Bernhard Thuersam, Director
Cape Fear Historical Institute
Wilmington, North Carolina
Tariffs & War Pensions for the North:
“The North did not stop with settling old sectional disputes in its favor. Since 1861 it has, through control of the government, legislated for itself subsidies, pensions, privileges, and bonuses which would, if totaled, make the government expenditures of recent years seem less appalling. The most lucrative bounty that the north has conferred upon itself, largely at the expense of the other two sections, is the high protective tariff. It is true that the protective tariff was not a new problem, but one that has been long disputed in Congress.
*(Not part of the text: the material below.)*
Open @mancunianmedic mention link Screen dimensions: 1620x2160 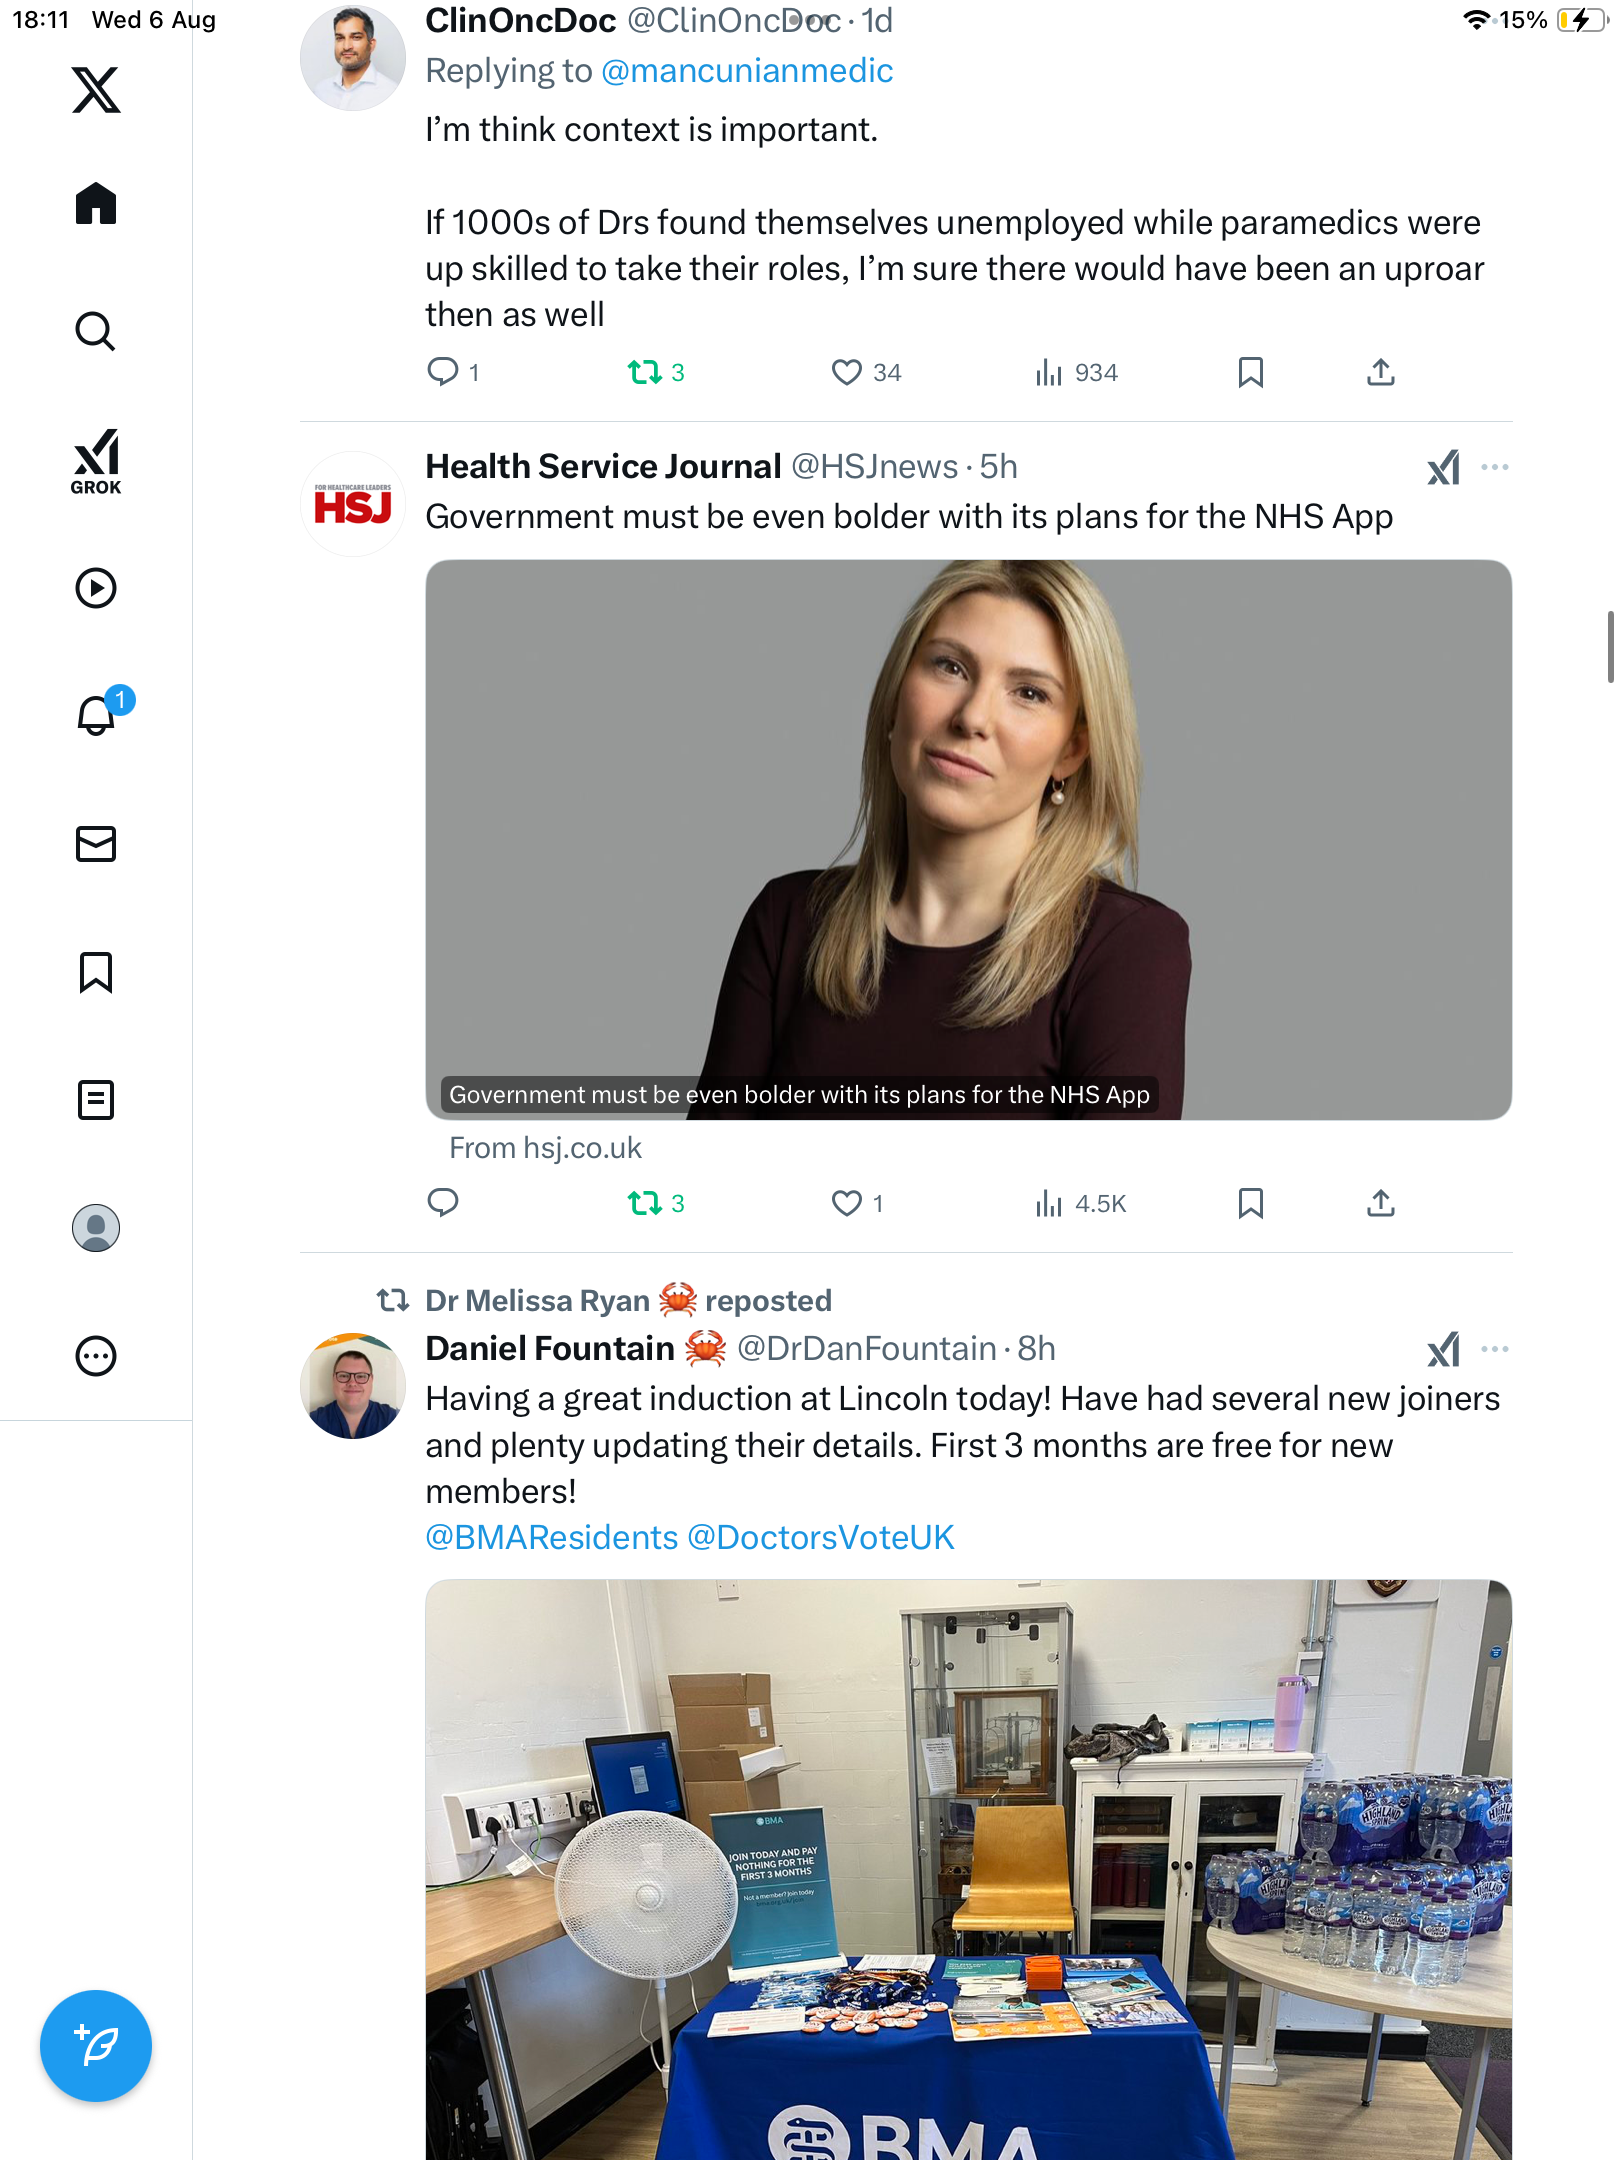747,71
When the tariff bill of 1828 was under consideration, a Massachusetts manufacturer, Abbott Lawrence, wrote Daniel Webster sagely about the amendments. Lawrence thought the bill improved as to woolens and some thought the bill now good enough. “I must say,” wrote Webster’s political and economic advisor, “I think it would do much good, and that New England would reap great harvest by having the bill adopted as it now is…This bill if adopted as amended will keep the South and the West in debt to New England the next hundred years.”
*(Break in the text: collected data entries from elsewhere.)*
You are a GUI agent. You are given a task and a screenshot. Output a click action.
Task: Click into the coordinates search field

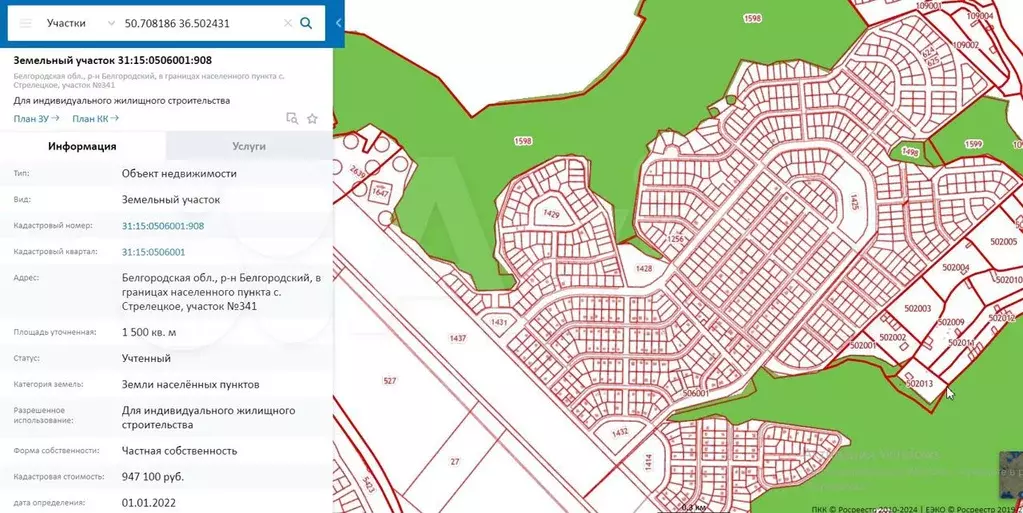coord(200,23)
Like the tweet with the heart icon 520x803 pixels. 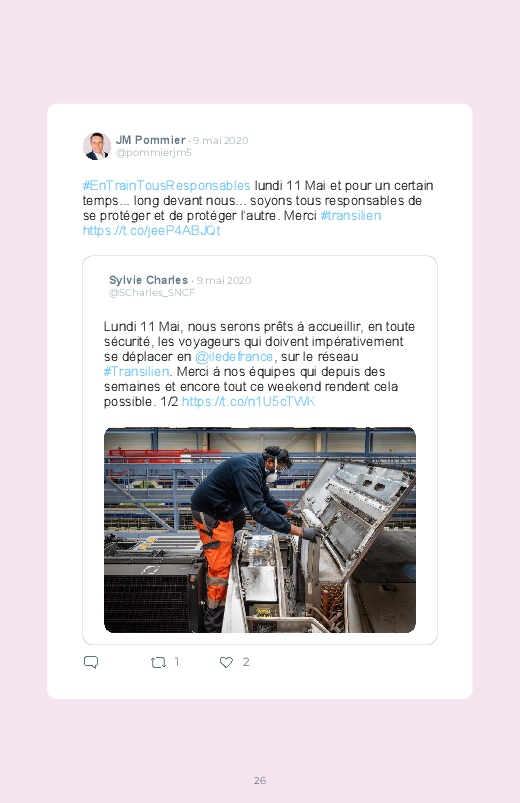(x=226, y=662)
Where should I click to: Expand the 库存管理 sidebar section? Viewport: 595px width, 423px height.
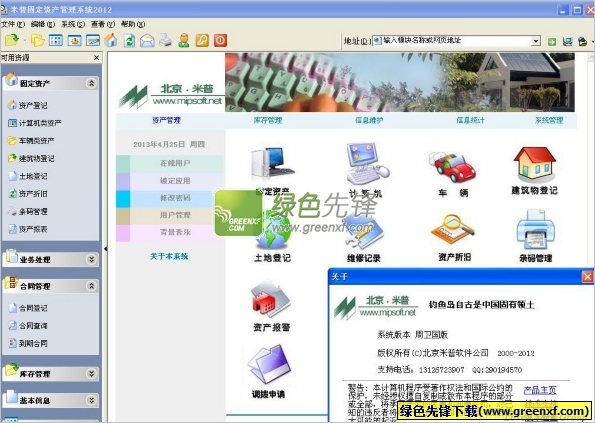91,374
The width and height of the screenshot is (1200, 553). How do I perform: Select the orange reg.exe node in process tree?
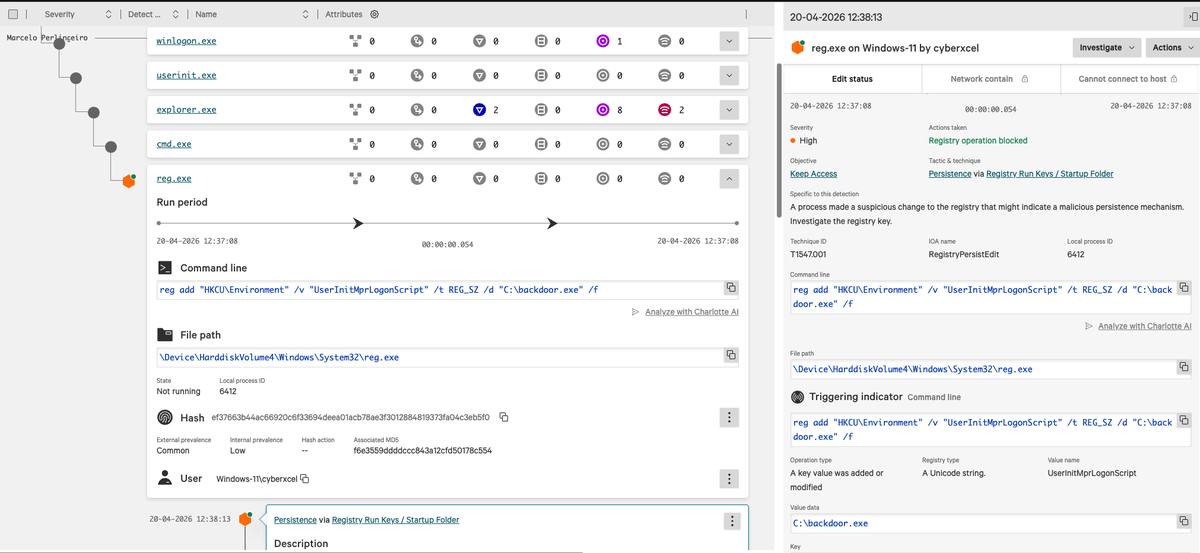(128, 180)
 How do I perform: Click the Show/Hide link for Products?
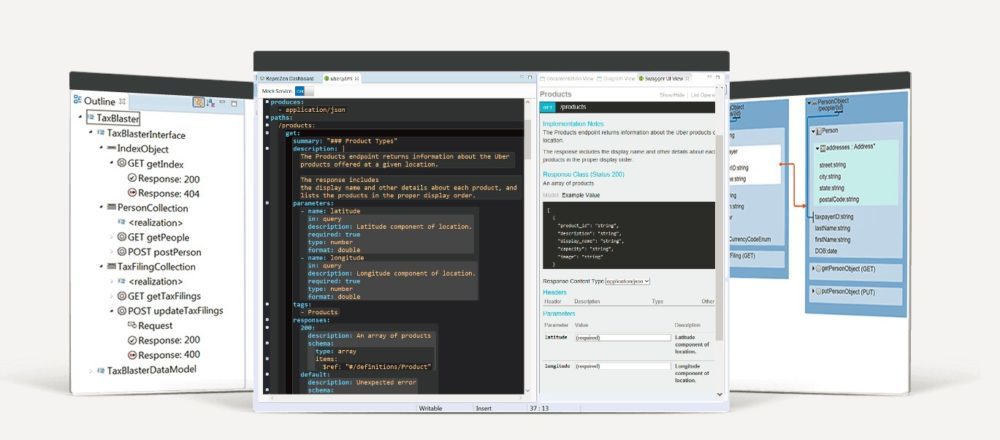point(671,94)
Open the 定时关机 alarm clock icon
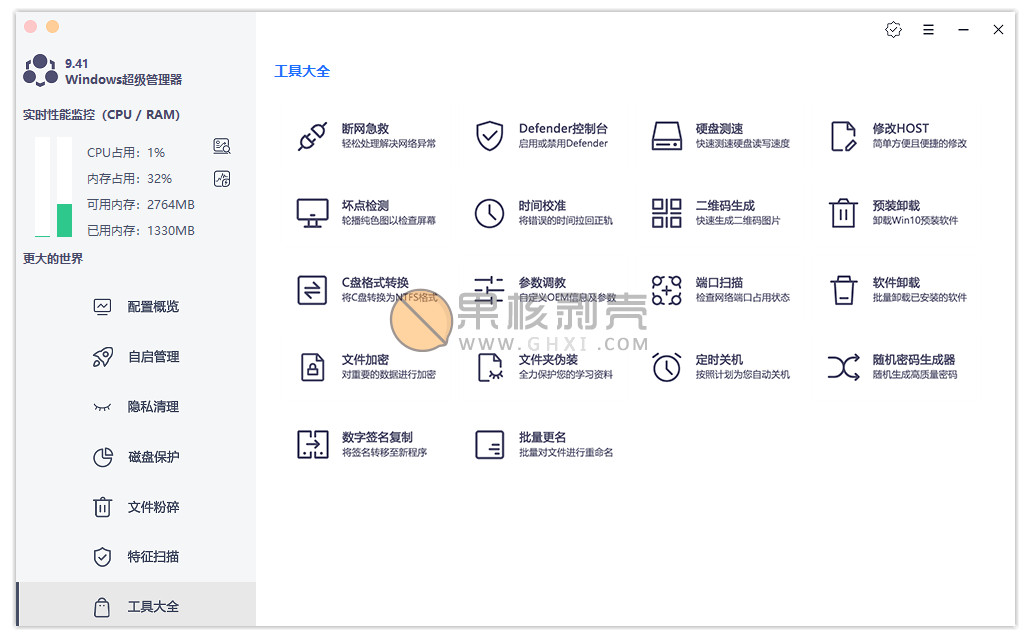This screenshot has width=1034, height=637. click(666, 367)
Since the Civil War the tariff wall has been built higher and higher, not so much for a nation as around and for the benefit of a section. For seventy-five years, and more, the tariff cornucopia has hung over the North, showering it with thousands of blessings and billions of dollars, bringing it without doubt the greatest gift that any modern government ever bestowed on one group of people at the expense of other groups. Abbott Lawrence was right. His hundred years has passed, and almost a decade to boot, and the South and West are still in debt to the North, more deeply than they were in 1828.
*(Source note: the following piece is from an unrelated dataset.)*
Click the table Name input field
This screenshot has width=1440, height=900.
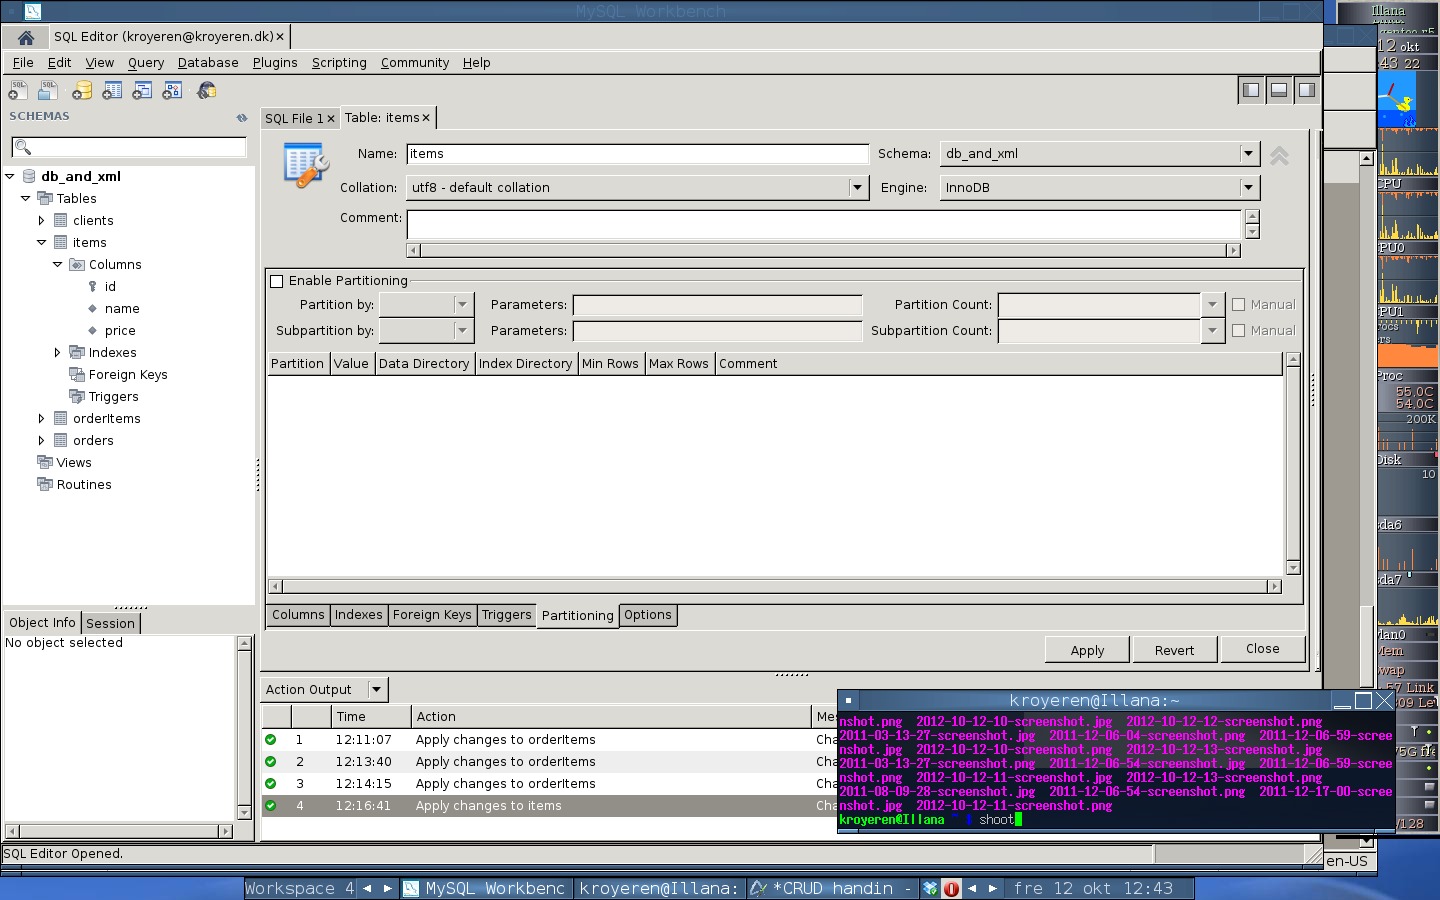(637, 154)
Less remunerative, but no less partial to the North and equally prejudicial to the South and the West, were the federal Civil War pensions. The pension system was put into effect in 1862, about the time the first bandages were removed. After hostilities ceased pensions grew in number and in amount and in a manner most gratifying to recipients and incidental beneficiaries. No need to dwell on the frauds, lying, broomstick wives, attorneys, and perjurers. The Grand Army of the Republic was powerful at the polls, where it won a far larger percentage of victories than it won against the armies of Lee. No politician dared deny the soldier who had saved the Union a lifelong government subsidy which was paid impartially to the pauper and the millionaire. By 1875, the government was giving northern soldiers $29,000,000 annually. This had jumped to $60 million in 1879, to $89 million in 1889, to $159 million in 1893, and to $180 million in 1912. The peak was not reached until 1923, when the veterans received the sum of $238,924,872.
(Divided We Stand, The Crisis of a Frontierless Democracy, Walter Prescott Webb, Farrar & Rinehart, Inc., 1937, pp. 19-20)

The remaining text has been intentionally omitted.